Jim Flaherty to announce tighter mortgage rules
OTTAWA — Finance Minister Jim Flaherty is expected to announce new mortgage rules today that will make it more difficult for Canadians with limited savings to buy homes, or obtain loans.
The new measures include cutting the maximum term of mortgages from the current 30 years to 25 years, where it was before the Conservatives came to power in 2006.
The latest move is part of a series of initiatives undertaken recently by the federal government to slow down the accumulation of debt of Canadian households, which reached a record 152 per cent of income in the fourth quarter of last year.
This will mark the fourth time Ottawa has tightened mortgage rules since 2008.
Central bank governor Mark Carney has been warning for several years that some Canadians are getting in over their heads with debt, and that they could face problems once interest rates — which sit at historic lows — start rising or if there is a second economic crisis.
Recently, the Bank of Canada estimated that the number of households in arrears could almost triple to 1.3 per cent if the unemployment rate were to rise by three per cent, about the same as occurred in the 2008-09 slump.
But the central bank has resisted raising interest rates -— which would discourage borrowing -— fearing such a move would damage a weak economy and raise the value of the loonie.
Instead, bank government Mark Carney has suggested that the best approach would be to specifically target the real estate market through changes to mortgage rules.
Not all economists have been calling for a clampdown.
In a report Wednesday, CIBC deputy chief economist Benjamin Tal noted that consumers are tapped out and that credit growth is slowing despite historically low interest rates meant to encourage borrowing and stimulate the economy.

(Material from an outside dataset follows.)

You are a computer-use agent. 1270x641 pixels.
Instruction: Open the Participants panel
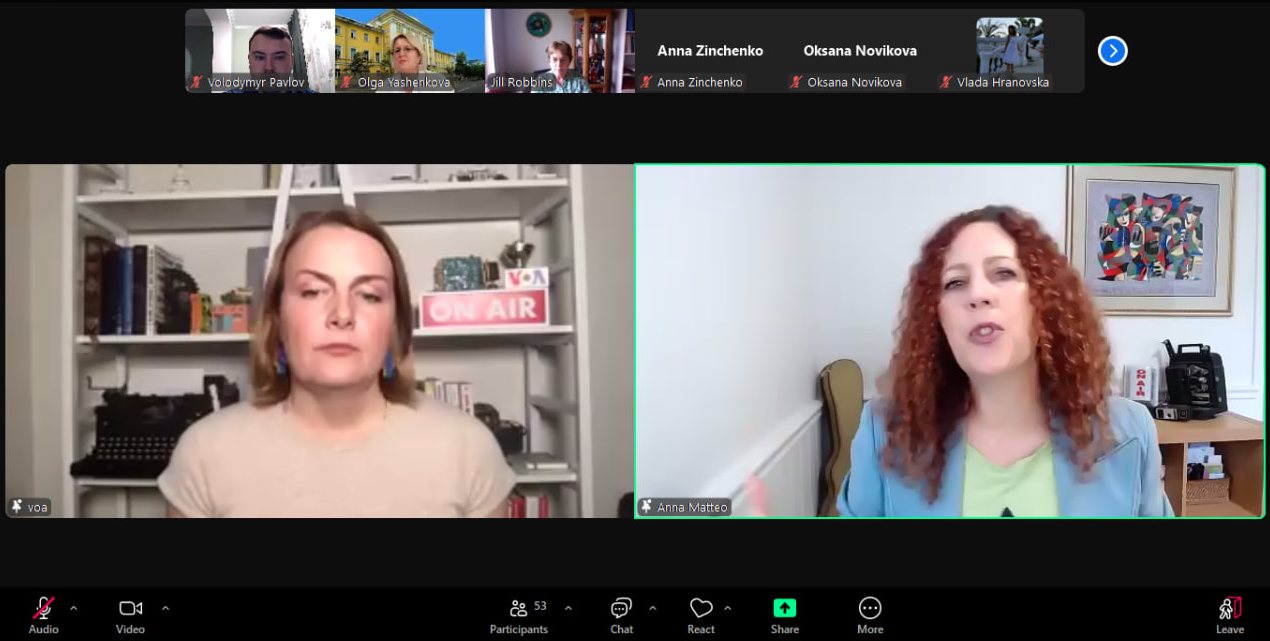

As well, the home prices and sales have been trending lower in recent months, with a few exceptions — particularly the still hot condo market in Toronto and to a lesser extent Vancouver.
Given the weak economy, Tal predicted the Bank of Canada may need to keep low interest rates in place until 2014.
But some analysts have also warned that moving too quickly to pour cold water on an already cooling housing market may deprive the economy of one of the few areas of strength.